In this case, however, what struck me was how useful the image was for carrying out Natasha Pulley's exercise in starting a fantasy story. Remember? It has three parts: List five impossible things. Choose one and list questions related to "If this is true, what else must be true?" Think about those particulars, then write a paragraph.
Okay, first, five impossible things about this house that might launch a story:
1. YA steampunk: The tower is a rocket, a space ship.
2. Children's cosy: A hob lives in the alcove between the kitchen and dining room
3. Too obvious: It's a witch's house.
4. Weird and difficult: Explorers find it in a dry valley in Antarctica.
5. Whimsical: It's a bookstore where the books rearrange themselves at night.
Second, some questions to further #5:
1. Where is the bookstore?
2. What does it look like now, and how has the house been adapted?
3. Who owns it?
4. New books or used or both?
5. Who notices the rearrangement—owner, employee, customer?
6. Are there patterns to when and in what way the books move around?
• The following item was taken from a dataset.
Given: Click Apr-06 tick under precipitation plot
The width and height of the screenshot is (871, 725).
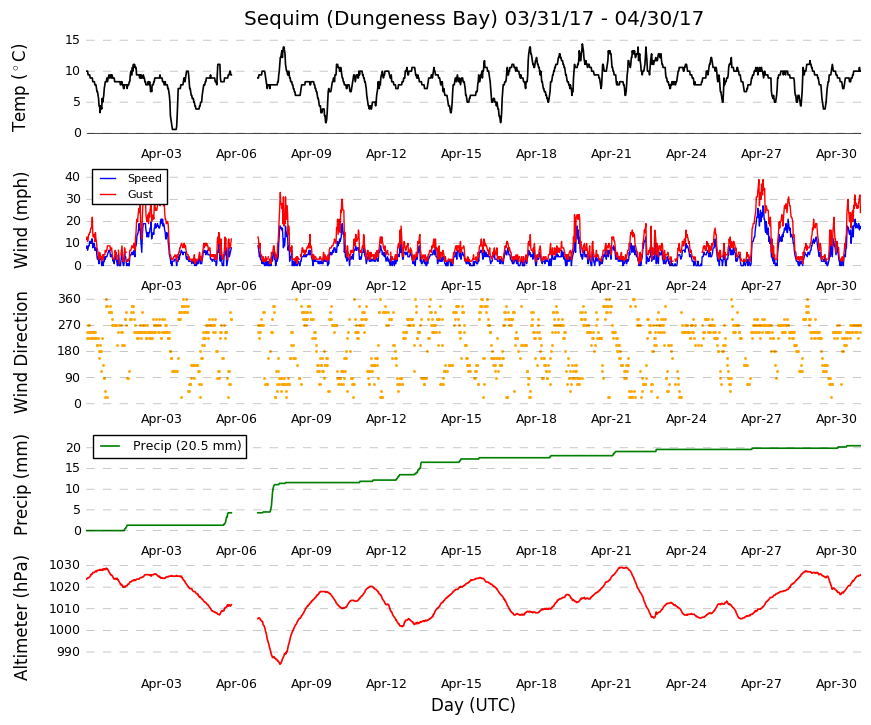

Third, a sample rough paragraph written in Pulley's stipulated five minutes (well, seven):
"The public library in Islington faced Main Street, with a parking lot around the corner on Railroad Street. The first house on Railroad was one of several Victorian cottages that had become shops or apartments. The Crooked Nook was a bookstore owned by the entrepreneurial TK TK and her shy partner TK TK. They had bought it from the estate of the late Professor TK TK with the stipulation that all the books remain—a condition that the heirs honored with relief. That was the beginning of the inventory. What they had not expected was to inherit the professor's sole remaining steady visitor, TK TK. Nor that she would notice how much the books had been moved around—far more and more often than they could account for."
For those of you not in the publishing business, TK means To Come (the K stands out better than a C). Names are very important to me in creating fiction. If I went on with this, they would decide the mood and probably the plot of the story.
What I'm trying to illustrate here is how much fun Pulley's exercise is and how a story can be stimulated by just about any image. Also, that first drafts may be clunky, but the main thing is to get going. So now, while we all shelter in place—your turn!